Quant à Hors-la-loi, de Rachid Bouchareb, que je n’ai pas vu (il n’a pas encore été acheté par un distributeur québécois), on en a unanimement dit tellement de mal au dernier Festival de Cannes que personne n’ose lui donner la moindre chance. Au risque de me répéter, il en a tout de même une, dans une catégorie où l’on semble tirer au hasard des gagnants d’un chapeau.

À qui ce fameux Oscar, alors? Je parie un p’tit 2$ sur In A Better World, de la Danoise Susanne Bier. Pas parce qu’il s’agit du meilleur film du lot, même si c’est un bon film, mais parce qu’il a été réalisé par une cinéaste de bonne réputation (sa filmographie compte entre autres After the Wedding et Brothers), soutenue par un distributeur, Sony Pictures Classics, qui a une impressionnante feuille de route aux Oscars.

Sony Pictures Classics a entre autres distribué le lauréat de l’an dernier dans la même catégorie, ainsi qu’Incendies, de Denis Villeneuve.
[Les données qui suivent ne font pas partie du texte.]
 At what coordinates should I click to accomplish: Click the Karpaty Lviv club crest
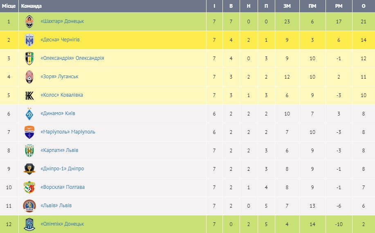(x=29, y=150)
La rumeur veut qu’entre ses deux candidats oscarisables, le distributeur aurait accordé la priorité à In A Better World, déjà lauréat du Golden Globe du meilleur film étranger et considéré comme ayant une longueur d’avance.

Je parie surtout sur In A Better World, drame familial campé au Danemark et en Afrique, parce que c’est «le genre de film» qui remporte d’ordinaire des Oscars. De la même façon que l’est The King’s Speech, favori pour remporter l’Oscar du meilleur film. Un récit un peu fleur bleue, bien mené, bien interprété, classique, intelligent, soutenu par de belles images, avec une morale à la clé.

Bien sûr, si Incendies l’emporte, j’en serai le premier ravi. Et c’est un euphémisme. Avec un chauvinisme assumé, je croise les doigts. En pensant que personne ne mérite mieux cet honneur que Denis Villeneuve.